When are the terms of an insurance policy created?
Several weeks before a client’s policy with its existing underwriter was due to expire, an insurance broker trades emails and phone calls with an alternative underwriter about placing the expiring client’s policy with that alternative underwriter.
The insurance broker and the alternative underwriter agree the key terms of cover. While they agree the start date of the replacement cover, they never discuss the start time on that day. However, they do agree that the new underwriter would go on risk from expiry of the client’s existing policy, as is usual.
The replacement underwriter’s standard policy wording, and the client’s schedule to it, both refer to the commencement date of cover, but not the commencement time. The expiring policy does state an expiring time of 4pm.
The date we are referring to here is 4 September 2010.
At 4.35am on that day, the first Canterbury earthquake occurred causing substantial damage to the client’s building. The expiring underwriter was clearly still on risk because the earthquake occurred before 4pm on that day.
The expiring underwriter asserted that the replacement underwriter was on risk as well because 4.34am was during the 24-hour period of 4 September 2010, so there was potentially double insurance. It argued that the policy wording and schedule governed the terms of the replacement policy, which only referred to the 24-hour period of 4 September and not to a time within that 24-hour period.
The policy wording and schedule do determine the terms of cover – correct. Wrong.
Offer and acceptance
In QBE Insurance (International) Limited v Allianz Australia Insurance Limited  NZCA 239, the New Zealand Court of Appeal applied conventional contract law to decide the matter. It looked at when the offer and acceptance process took place creating the contract, and what terms were agreed to at that time.
This contract formation did not take place when the policy wording and schedule were issued. Rather, it took place when agreement was reached in the emails and telephone calls between the insurance broker and the replacement underwriter weeks before expiry. The subsequently issued policy wording and schedule only evidence that contract.
Crucially, it was undisputed that one of the terms agreed to during the offer and acceptance process was that the replacement underwriter would go on risk from expiry of the client’s existing policy. The Court of Appeal said this:
 We further consider that it is immaterial [the broker] and [the underwriter] did not discuss a specific start time. What they did discuss and agree on was that the contract would take over from the existing QBE policy on the expiry of that policy, whatever time that might be. That was the whole purpose of the contract.
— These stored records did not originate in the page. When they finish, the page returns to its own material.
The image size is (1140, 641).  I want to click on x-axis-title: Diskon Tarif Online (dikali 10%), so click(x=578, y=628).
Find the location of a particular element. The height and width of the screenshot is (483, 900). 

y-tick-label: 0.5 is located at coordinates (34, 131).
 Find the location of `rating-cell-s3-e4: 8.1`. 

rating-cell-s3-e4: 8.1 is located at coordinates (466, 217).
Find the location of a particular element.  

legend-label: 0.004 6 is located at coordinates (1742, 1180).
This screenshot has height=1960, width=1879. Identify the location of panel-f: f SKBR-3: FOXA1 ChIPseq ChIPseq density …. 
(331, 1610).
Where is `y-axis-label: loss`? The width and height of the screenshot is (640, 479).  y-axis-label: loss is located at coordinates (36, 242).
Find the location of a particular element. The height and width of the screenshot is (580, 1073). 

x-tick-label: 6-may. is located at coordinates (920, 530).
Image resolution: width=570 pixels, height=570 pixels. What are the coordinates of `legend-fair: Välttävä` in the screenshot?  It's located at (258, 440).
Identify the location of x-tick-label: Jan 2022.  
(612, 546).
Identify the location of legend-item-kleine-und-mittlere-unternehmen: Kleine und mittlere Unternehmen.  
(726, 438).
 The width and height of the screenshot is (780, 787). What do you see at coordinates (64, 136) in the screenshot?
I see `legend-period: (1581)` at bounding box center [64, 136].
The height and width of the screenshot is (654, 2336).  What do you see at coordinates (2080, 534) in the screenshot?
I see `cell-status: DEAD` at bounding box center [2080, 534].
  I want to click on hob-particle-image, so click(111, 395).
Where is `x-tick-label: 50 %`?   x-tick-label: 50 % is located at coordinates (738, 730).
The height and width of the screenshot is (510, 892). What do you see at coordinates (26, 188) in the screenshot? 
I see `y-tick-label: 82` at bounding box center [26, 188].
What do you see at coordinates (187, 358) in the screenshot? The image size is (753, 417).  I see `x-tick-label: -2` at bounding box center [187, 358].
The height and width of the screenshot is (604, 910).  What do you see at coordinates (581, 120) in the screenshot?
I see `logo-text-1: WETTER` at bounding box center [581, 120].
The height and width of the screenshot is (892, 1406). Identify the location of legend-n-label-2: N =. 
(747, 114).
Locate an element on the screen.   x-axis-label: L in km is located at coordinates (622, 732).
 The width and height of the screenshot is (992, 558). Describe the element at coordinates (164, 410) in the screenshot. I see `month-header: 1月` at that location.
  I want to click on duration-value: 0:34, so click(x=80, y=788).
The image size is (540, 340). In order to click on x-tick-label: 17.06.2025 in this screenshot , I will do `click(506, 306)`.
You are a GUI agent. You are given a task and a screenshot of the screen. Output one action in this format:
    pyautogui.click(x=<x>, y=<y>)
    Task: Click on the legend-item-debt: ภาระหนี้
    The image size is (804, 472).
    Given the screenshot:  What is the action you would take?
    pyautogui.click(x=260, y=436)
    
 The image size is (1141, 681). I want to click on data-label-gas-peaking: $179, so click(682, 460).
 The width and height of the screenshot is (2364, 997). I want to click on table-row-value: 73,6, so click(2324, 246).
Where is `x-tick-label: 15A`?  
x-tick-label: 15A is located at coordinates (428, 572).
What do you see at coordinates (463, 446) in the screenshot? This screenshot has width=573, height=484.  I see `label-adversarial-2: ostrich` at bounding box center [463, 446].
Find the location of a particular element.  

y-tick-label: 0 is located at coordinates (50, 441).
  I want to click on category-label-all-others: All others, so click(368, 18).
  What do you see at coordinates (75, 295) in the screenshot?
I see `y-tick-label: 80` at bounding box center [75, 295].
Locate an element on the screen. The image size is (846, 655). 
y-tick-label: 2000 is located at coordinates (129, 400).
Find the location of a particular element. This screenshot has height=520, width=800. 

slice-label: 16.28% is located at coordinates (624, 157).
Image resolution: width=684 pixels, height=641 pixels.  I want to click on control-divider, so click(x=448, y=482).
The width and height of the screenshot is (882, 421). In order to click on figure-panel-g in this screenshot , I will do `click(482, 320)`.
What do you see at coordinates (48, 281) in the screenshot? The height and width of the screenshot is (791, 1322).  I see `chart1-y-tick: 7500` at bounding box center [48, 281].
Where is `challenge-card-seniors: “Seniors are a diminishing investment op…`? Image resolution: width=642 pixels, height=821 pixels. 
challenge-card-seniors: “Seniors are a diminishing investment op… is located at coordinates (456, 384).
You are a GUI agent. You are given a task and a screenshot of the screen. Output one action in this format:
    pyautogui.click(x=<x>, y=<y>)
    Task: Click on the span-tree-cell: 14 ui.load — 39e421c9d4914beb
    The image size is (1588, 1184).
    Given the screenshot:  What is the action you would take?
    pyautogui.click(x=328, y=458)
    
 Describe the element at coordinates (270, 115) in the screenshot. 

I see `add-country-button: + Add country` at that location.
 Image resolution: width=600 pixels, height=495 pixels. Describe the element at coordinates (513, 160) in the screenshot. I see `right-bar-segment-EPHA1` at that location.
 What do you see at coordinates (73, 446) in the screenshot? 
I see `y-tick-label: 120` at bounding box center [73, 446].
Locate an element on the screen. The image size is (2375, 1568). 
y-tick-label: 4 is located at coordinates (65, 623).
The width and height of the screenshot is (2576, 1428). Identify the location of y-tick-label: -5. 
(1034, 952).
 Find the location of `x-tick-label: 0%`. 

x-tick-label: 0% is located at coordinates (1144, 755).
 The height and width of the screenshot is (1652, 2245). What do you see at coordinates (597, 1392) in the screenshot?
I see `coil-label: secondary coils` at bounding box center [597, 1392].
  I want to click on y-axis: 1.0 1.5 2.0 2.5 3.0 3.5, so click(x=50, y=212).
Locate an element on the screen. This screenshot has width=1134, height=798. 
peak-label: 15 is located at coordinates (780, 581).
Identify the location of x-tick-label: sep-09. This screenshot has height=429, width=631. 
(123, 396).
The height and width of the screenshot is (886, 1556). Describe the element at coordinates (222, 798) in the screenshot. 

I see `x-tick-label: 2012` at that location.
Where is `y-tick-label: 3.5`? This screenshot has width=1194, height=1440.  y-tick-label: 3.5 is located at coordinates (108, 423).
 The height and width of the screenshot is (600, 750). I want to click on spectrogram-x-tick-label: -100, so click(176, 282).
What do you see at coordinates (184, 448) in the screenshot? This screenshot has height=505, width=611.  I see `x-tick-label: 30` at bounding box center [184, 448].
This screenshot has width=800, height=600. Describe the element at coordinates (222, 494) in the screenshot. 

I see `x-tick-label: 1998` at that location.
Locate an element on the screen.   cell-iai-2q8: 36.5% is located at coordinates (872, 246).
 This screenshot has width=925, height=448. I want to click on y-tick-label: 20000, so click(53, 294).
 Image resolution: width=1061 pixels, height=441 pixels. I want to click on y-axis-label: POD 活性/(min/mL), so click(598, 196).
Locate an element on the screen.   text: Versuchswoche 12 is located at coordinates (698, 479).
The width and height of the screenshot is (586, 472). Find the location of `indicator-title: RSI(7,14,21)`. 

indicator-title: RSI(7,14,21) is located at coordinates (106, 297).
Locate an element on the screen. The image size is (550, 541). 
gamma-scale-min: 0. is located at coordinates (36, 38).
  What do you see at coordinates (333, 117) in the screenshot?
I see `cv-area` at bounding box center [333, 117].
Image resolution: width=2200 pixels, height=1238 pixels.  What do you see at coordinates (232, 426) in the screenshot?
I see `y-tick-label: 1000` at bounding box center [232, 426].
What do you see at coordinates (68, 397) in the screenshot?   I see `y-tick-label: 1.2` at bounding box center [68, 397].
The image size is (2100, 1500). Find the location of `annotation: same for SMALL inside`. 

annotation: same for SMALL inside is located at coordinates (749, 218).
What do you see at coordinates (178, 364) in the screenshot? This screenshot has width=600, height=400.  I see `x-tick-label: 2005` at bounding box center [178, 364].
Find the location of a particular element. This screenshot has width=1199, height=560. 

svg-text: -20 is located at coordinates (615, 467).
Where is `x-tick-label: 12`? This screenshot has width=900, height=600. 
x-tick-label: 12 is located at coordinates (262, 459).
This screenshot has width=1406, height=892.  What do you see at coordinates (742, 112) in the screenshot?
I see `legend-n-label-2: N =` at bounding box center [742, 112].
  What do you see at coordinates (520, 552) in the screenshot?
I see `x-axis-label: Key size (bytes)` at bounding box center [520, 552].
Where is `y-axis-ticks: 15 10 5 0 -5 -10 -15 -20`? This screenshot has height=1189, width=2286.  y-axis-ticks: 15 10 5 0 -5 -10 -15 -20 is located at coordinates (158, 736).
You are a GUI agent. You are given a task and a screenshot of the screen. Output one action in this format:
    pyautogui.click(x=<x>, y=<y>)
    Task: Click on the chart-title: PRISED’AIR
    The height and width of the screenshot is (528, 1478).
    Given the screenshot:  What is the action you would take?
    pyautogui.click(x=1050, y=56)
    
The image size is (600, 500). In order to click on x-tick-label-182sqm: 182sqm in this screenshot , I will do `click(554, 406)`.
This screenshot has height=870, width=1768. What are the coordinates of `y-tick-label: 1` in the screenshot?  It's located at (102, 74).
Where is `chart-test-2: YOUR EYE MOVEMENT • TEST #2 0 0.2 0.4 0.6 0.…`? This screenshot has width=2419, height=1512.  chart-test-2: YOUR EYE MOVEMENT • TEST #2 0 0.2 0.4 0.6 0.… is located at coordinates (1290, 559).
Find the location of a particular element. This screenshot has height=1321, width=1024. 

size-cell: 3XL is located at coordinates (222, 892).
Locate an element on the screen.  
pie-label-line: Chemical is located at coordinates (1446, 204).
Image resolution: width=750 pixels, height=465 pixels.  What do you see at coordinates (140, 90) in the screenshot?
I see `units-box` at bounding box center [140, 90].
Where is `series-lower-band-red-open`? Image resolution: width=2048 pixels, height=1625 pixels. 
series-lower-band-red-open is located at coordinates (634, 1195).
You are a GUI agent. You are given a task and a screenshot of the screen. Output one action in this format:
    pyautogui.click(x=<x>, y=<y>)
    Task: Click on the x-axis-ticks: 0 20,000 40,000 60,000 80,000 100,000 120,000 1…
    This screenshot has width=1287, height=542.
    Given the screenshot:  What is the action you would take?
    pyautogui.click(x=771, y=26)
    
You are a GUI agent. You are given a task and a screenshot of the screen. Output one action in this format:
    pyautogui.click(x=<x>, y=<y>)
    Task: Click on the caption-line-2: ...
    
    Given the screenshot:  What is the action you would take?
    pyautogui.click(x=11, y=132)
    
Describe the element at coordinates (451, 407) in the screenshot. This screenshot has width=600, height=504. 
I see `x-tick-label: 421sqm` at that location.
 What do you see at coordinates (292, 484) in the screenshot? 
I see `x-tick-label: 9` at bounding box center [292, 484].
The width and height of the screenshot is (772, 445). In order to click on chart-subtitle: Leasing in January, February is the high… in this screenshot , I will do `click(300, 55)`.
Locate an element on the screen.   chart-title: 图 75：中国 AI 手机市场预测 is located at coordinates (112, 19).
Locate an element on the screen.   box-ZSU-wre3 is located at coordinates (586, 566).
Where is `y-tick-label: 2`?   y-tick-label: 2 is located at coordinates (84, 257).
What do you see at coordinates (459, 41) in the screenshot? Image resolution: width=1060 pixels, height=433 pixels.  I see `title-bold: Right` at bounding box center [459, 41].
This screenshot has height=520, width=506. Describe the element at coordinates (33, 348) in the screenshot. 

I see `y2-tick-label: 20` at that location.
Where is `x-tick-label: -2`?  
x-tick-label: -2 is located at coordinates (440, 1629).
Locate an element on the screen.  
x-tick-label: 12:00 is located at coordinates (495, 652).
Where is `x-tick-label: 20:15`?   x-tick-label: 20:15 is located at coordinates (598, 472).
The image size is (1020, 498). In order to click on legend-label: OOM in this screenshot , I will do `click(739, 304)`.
Where a contract is reduced to writing and what is written doesn’t reflect what was agreed to during the offer and acceptance process, a court may rectify the written contract to reflect what was agreed to. A court requires compelling evidence before it will agree to do this.
In this case, the Court of Appeal found the reference to just the date of 4 September in Allianz’s schedule was not inconsistent with the term that the replacement policy commenced when the existing policy expired, whatever time that might be. Therefore, the Court of Appeal held no rectification of Allianz’s policy was required.
In our respectful view, whether there was an inconsistency here is a fine point. The written terms of the policy made no reference to the seamless transfer of cover from one underwriter to the other, with no overlap. Absent that, a start date in the schedule with no time stated was potentially ambiguous, and therefore potentially not consistent with what the broker and the underwriters had agreed to.
However, the Court of Appeal’s refusal to rectify the Allianz policy did not affect the outcome. At the time of the earthquake, the QBE policy had not expired so the Allianz policy had not commenced. There was no double insurance.
What does this mean in practice?
In our experience, many brokers and underwriters are surprisingly casual about addressing and recording the key terms of cover agreed during negotiations.
When we have requested a copy of the underwriting file in the past, we often find the cover was bound by the exchange of only the briefest of emails.
The Court of Appeal decision is a healthy reminder of the importance of the offer and acceptance process. This is when the contract is formed and the key terms of the contract are created. Everything that happens after this point is merely procedural.
All brokers and underwriters should make it a priority to properly record the outcome of those negotiations and to ensure all key terms are agreed to.